All these substances alter the perception of reality and therefore love is thought to be like a drug and we are addicted to being loved. In fact, if a relationship ends during this period, there is a sense of abstinence similar to that experienced by a person who uses drugs and/or alcohol.
Is love forever?
The abundant production of these substances is not infinite because our brain and our body could not bear it.

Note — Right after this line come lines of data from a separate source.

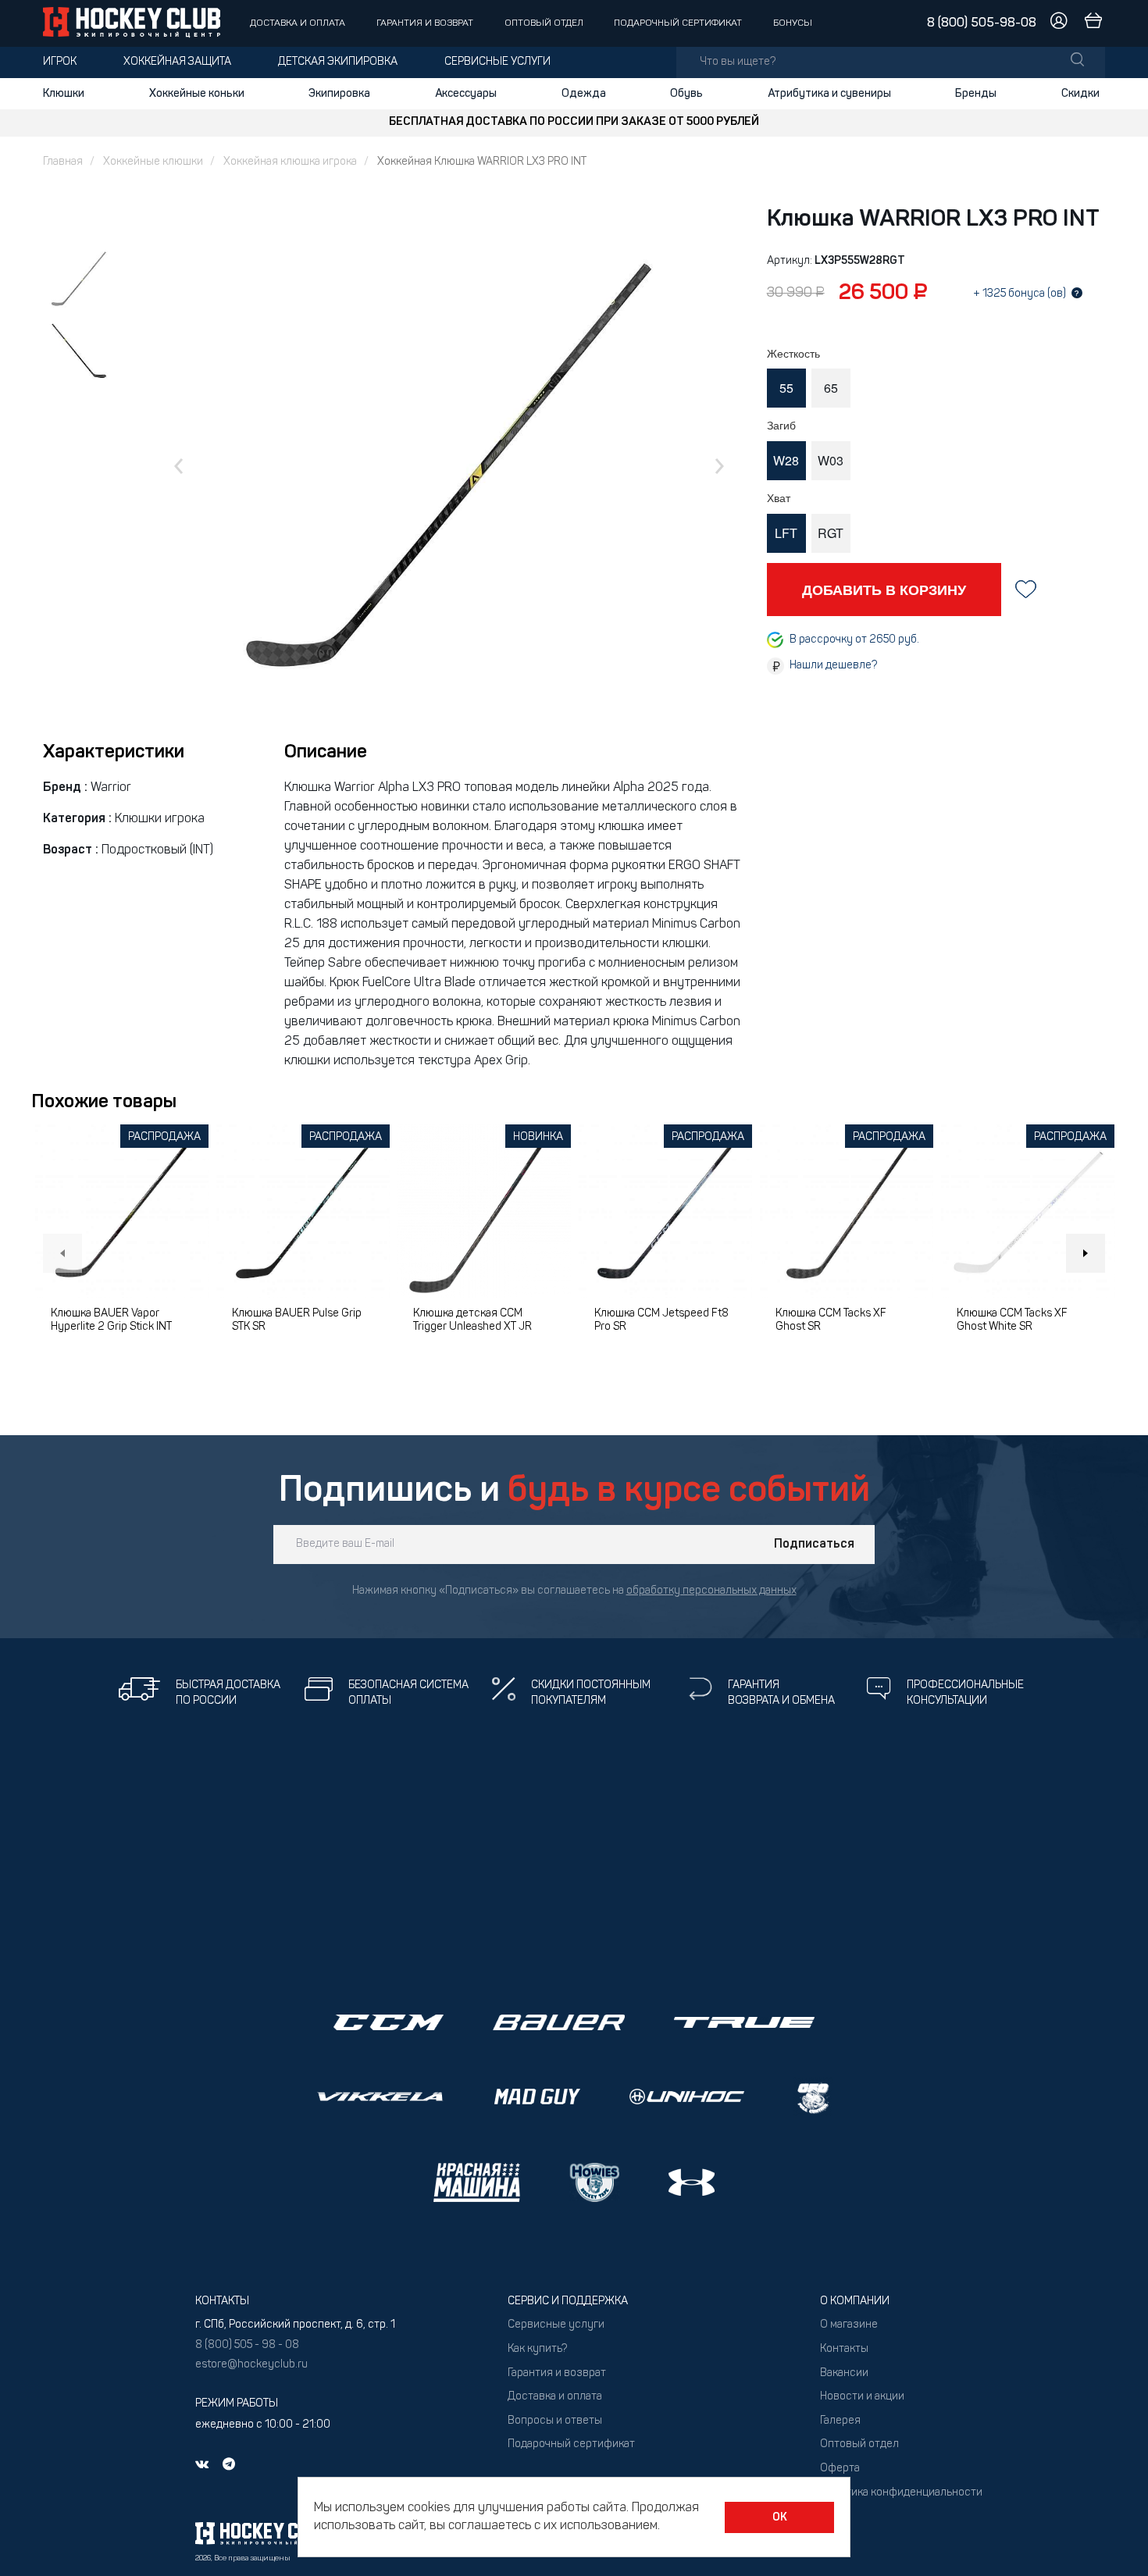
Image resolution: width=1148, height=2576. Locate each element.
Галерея (840, 2421)
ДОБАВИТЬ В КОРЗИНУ (884, 589)
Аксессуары (466, 93)
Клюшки (63, 93)
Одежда (584, 93)
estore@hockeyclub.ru (251, 2365)
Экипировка (339, 93)
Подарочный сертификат (678, 23)
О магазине (849, 2325)
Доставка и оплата (297, 23)
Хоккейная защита (177, 62)
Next (1085, 1253)
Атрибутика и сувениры (829, 93)
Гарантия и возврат (424, 23)
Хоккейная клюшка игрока (290, 162)
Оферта (840, 2468)
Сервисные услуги (497, 62)
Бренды (975, 93)
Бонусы (792, 23)
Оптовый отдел (543, 23)
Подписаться (814, 1544)
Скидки (1080, 93)
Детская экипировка (338, 62)
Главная (63, 162)
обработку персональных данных (711, 1591)
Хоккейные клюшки (153, 162)
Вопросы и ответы (555, 2421)
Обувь (686, 93)
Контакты (844, 2349)
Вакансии (844, 2373)
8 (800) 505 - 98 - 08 (247, 2345)
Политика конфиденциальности (901, 2493)
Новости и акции (862, 2397)
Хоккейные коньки (196, 93)
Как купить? (537, 2349)
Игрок (60, 62)
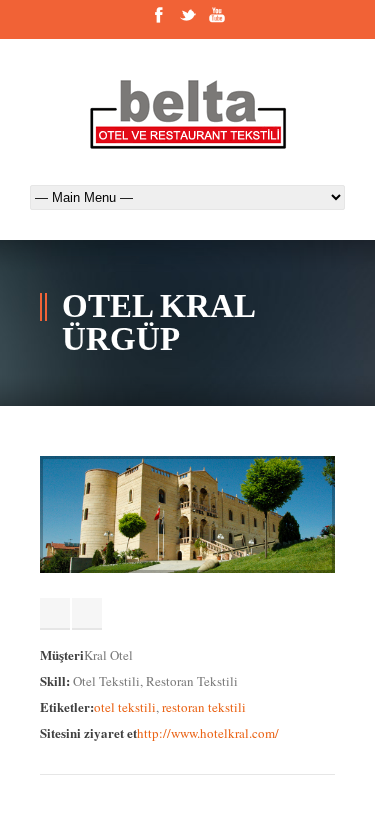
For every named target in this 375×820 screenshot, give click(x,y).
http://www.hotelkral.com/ (208, 733)
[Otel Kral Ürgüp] (187, 568)
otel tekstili (125, 707)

For this reason after 5-7 of relationship the body and mind get used to that “drug” and this no longer causes the same initial effect. Therefore we talk about the phase of disenchantment that is believed to be responsible for the famous crisis of the 5th or 7th years in stable relationships.
However, this does not mean that love has vanished, simply a new phase of love begins, the real one, based on concrete values such as respect, trust and complicity. This may allows the couple to move from fulfillment to realism and work towards building a love that will last forever.